I will protect your pensions. Nothing about your pension is going to change when I am governor. - Chris Christie, "An Open Letter to the Teachers of NJ" October, 2009

Saturday, May 4, 2019

How NOT To Evaluate Education Policy: A Newark Example

One thing I've learned from years of writing on education policy: the more convoluted the talking point, the more likely it's twisting the facts.

For example [all emphases below are mine]:
Today, African-American students in Newark are four times more likely to go to a quality school than they were in 2006. 
That's from a piece by Kyle Rosenkrans, who is launching something called the New Jersey Children's Foundation (because what we really need around here is another education "advocacy" group...).

I've seen variations of this talking point in other places:
“There is not a city in America that has experienced a greater expansion of educational opportunity than Newark over the last decade,” said Ryan Hill, CEO of KIPP New Jersey charter schools. He points to test score results showing African American kids in Newark are now four times as likely to enroll in a school where students outperform the state average than they were in 2006.
At least Hill is specific, unlike Rosenkrans's use of the watery term "quality school." But where did this data nugget come from? I can't trace the source of the "four times" claim, but the same methodology was used back in 2015, when Andrew Martin, who also worked for KIPP-NJ, wrote a piece in The 74:
The percentage of black Newark students attending a school that beat the state proficiency average has tripled in the past 10 years, and this increase can be attributed almost entirely to the growth of the charter sector.
Martin's method was updated in 2017 by Jesse Margolis in a report on Newark's schools:
Since 2014, the share of Black students in grades 3-8 in Newark attending a school that beat the state proficiency average has risen dramatically, reaching 27% by 2017. Black students in Newark are now three times more likely to attend a school that performs at or above the state average then they were in 2009, prior to the reforms.
So this talking point has been passed around and updated for four years... but, so far as I know, no one has stopped and asked whether this is a valid way to assess improvements in Newark's schools.

In my view, it isn't.

Let's set aside the very real problem of making any comparison between two groups on proficiency, simply noting for now that proficiency is a binary measure (you're either proficient or you're not) that can mask student growth or decline that does not cross the proficiency threshold.

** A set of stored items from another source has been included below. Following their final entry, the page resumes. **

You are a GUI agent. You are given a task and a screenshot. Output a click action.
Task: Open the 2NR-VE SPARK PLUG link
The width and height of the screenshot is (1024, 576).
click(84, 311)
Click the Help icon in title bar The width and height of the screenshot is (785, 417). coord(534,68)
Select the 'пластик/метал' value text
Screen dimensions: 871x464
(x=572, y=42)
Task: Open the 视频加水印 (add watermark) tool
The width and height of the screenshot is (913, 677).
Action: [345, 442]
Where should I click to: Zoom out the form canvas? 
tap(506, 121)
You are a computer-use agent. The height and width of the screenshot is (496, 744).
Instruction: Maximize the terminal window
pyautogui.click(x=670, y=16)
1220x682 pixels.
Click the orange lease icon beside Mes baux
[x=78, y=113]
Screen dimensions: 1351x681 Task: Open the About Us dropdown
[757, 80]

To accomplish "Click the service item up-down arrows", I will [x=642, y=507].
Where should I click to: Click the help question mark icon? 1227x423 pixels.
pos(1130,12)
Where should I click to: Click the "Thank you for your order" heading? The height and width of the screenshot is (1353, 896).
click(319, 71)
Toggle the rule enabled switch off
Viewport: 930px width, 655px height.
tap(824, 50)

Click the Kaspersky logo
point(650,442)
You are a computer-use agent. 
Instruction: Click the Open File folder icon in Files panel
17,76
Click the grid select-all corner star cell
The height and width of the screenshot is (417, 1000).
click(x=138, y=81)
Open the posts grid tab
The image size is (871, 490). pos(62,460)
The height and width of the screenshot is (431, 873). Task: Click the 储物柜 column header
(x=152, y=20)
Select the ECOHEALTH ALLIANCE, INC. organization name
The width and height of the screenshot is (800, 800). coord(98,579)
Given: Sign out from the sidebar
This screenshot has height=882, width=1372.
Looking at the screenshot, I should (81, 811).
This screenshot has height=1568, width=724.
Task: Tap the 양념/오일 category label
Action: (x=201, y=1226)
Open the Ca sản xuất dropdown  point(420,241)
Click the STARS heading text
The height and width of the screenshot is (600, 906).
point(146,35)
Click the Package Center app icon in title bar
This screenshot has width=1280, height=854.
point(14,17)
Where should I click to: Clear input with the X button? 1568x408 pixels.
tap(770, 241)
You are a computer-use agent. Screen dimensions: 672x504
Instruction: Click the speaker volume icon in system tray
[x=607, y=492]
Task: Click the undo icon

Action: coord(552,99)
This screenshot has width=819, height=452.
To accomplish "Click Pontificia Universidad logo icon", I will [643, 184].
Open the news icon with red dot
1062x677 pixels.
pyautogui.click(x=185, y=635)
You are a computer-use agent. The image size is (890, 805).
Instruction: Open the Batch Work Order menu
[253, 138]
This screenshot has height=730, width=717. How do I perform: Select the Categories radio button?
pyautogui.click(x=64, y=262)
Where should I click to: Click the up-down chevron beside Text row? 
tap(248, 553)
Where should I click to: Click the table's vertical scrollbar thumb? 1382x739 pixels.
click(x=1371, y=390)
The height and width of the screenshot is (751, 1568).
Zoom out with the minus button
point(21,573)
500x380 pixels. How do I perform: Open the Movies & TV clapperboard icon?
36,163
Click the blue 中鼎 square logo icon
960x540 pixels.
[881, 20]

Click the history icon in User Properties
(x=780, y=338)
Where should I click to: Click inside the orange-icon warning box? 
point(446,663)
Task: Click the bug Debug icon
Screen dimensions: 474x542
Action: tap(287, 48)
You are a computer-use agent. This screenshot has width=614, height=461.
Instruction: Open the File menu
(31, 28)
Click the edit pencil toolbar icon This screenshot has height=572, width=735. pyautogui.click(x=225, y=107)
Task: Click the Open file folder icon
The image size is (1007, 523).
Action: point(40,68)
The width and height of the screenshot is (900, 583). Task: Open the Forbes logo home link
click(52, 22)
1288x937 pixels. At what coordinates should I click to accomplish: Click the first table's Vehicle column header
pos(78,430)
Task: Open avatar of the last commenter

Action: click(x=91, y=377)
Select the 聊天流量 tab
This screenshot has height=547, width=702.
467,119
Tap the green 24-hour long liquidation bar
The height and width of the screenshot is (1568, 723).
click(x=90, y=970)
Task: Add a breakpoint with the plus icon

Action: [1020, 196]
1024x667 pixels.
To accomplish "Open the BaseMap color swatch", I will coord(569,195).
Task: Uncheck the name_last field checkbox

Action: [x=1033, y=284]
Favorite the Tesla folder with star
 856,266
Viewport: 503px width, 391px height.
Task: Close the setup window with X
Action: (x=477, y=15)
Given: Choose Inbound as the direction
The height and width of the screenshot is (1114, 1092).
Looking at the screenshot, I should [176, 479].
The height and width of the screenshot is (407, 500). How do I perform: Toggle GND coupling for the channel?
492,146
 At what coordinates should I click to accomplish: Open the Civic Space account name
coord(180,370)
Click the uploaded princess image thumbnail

We'll also set aside the problem of comparing two groups -- here, black students in Newark and all other students in the state -- without making adjustments for socioeconomic status, special education needs, limited English proficiency, prior test score achievement, resources, and a raft of other things that affect test scores.

Instead, let's ask a simple question: Can a district improve the likelihood of students attending a "good" school without actually improving student achievement?

Yep:


Here's a hypothetical school district with 7 schools, each with 100 students (I am keeping the numbers simple to make this easy to follow). Let's say a school whose proficiency rate is 50 percent or higher is "successful." In our example, only one school meets this mark. The 100 students enrolled are in a "successful" school -- regardless of their own proficiency

The other schools are not "successful": only 20 students out of 100 are proficient. The probability of attending a "successful" school in this district is 14 percent.


Now a new school comes along and draws students from each "failing" school: 5 who are proficient, and 5 who aren't. Again, no individual students have changed their proficiency status. What happens?


60 more students are now in a "successful" school -- even though no individual student has moved from non-proficient to proficient. The district now has 160 students in "successful" school; the probability rises to 23 percent -- all without changing any individual student's proficiency!

But the district keeps hearing how great it's doing, so it keeps shuffling students around:


The new school draws another 10 students from each "failing" school: 5 proficient, 5 not. By now, the district realizes its schools are inefficiently small; so it closes one of the "failing" schools and distributes the students to the other "failures."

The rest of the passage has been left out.